Job A ▸ Copy these entries word for word, starting with the line containing "Task: Click the like count number 3" and going on through the line containing "[x=892, y=444]".
## BEGIN Text segment
I didn’t grow up with iced tea. My family came from Europe via the Upper Midwest, where the whole point of drinking things was, for the most part, keeping warm. Or intoxicated. When we moved to Georgia, where it is hot . . . DAMN hot . . . for at least six months a year, the refreshing beverage of choice at our house was Kool-Aid. The old fashioned kind that didn’t come with sugar.  And ours didn’t get sugar. It was, to say the least, tart.

I learned about iced tea from my southern friends, who drank the stuff by the gallons.  And iced tea in Georgia is sweet. I mean really sweet. As in make your cavities SING sweet. While the iced tea nation pretty much starts at the Mason & Dixon Line (essentially the border between Pennsylvania and Maryland), the Sweet Tea Nation begins at the Virginia – North Carolina border). If you grew up in Virginia, and you’re accustomed to ordering iced tea and adding your own sugar, you’ll need to change your strategy in the Sweet Tea Nation. Here, tea is sweet. And cold. Even in winter. If you want that other stuff, you will have to ask for it. You will have to say, out loud, in front of God and everybody, ” I would like unsweetened tea, please” and immediately brand yourself as an Yankee. You can also order hot tea, but I won’t promise what you’ll get. It is (sort of) acceptable, and slightly less suspicious, to order half-and-half (iced tea, half sweet, half unsweet).

Now, I know I said I don’t approve of lemon-flavored iced tea, but there is an exception: the Arnold Palmer, which is half iced tea and half lemonade. This is best made with unsweetened tea and real (ONLY real, squeezed) lemonade (not the instant stuff, and not the pub lemonade you get in your shandy). This is not, however, southern. Arnold Palmer is from Pennsylvania.
## END Text segment
## BEGIN Data shown
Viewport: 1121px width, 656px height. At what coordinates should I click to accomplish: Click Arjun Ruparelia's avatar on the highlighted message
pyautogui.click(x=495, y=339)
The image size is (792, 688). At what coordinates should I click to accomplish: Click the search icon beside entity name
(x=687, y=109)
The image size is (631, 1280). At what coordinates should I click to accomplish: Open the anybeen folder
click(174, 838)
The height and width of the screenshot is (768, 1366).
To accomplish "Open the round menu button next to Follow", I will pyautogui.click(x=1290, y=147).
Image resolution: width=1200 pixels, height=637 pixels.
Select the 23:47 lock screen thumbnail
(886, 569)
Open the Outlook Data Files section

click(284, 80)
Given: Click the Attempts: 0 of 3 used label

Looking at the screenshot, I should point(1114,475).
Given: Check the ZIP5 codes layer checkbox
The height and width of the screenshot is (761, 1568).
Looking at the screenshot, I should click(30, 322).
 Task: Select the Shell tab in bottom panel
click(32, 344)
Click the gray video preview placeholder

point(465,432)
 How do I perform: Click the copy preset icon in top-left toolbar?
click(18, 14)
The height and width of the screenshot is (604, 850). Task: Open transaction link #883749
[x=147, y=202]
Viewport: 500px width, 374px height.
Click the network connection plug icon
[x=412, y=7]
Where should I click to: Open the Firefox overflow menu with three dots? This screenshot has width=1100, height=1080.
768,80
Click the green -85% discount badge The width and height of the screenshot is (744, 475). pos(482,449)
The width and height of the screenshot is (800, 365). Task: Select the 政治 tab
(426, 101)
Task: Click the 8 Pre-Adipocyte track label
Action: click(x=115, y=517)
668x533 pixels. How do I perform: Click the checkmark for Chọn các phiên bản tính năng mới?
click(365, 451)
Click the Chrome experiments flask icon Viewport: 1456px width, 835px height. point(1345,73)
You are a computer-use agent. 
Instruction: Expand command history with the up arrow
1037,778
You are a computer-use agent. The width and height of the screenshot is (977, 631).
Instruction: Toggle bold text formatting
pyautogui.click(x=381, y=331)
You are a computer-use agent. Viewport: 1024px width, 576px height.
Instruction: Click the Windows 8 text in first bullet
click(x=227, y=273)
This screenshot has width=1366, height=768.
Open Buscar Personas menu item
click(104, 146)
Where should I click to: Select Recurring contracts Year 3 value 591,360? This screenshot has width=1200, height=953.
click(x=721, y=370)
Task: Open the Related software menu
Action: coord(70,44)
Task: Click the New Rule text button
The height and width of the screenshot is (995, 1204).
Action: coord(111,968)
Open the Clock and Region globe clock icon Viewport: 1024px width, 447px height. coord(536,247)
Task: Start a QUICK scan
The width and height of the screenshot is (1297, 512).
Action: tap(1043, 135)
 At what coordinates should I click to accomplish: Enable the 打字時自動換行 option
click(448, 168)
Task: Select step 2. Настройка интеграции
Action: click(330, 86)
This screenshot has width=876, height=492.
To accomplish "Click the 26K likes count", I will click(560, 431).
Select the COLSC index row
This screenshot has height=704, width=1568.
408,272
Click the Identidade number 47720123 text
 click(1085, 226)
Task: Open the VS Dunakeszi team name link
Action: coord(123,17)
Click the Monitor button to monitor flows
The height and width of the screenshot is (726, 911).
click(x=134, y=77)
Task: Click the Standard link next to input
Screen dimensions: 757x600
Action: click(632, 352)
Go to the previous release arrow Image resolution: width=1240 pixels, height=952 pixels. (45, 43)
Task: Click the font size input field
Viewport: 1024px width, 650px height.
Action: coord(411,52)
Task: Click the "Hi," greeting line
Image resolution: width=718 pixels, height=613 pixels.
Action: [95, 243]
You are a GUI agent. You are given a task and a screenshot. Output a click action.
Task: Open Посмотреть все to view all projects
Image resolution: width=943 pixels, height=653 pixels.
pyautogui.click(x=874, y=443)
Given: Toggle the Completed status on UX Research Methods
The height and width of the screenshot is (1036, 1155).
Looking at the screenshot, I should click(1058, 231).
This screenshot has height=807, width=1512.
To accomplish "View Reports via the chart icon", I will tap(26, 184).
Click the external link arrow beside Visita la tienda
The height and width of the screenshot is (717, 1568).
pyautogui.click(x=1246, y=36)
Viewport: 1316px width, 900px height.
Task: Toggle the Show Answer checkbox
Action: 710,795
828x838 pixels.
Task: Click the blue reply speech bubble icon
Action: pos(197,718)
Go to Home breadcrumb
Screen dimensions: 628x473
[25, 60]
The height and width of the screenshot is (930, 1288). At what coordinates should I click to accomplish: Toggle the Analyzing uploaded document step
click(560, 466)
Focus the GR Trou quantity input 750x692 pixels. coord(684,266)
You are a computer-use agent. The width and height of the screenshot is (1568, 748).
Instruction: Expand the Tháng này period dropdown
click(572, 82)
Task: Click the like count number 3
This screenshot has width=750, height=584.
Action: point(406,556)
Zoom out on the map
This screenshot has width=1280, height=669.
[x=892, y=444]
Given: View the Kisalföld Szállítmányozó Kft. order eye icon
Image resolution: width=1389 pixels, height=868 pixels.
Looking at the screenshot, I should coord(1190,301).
## END Data shown
Job B ▸ Rewrite the iced tea passage starting with "Now, I know" and going on through "is from Pennsylvania.", replacing "shandy" with "radler".

Full solution A ▸
Task: Click the like count number 3
This screenshot has width=750, height=584.
Action: point(406,556)
Zoom out on the map
This screenshot has width=1280, height=669.
[x=892, y=444]

Full solution B ▸
Now, I know I said I don’t approve of lemon-flavored iced tea, but there is an exception: the Arnold Palmer, which is half iced tea and half lemonade. This is best made with unsweetened tea and real (ONLY real, squeezed) lemonade (not the instant stuff, and not the pub lemonade you get in your radler). This is not, however, southern. Arnold Palmer is from Pennsylvania.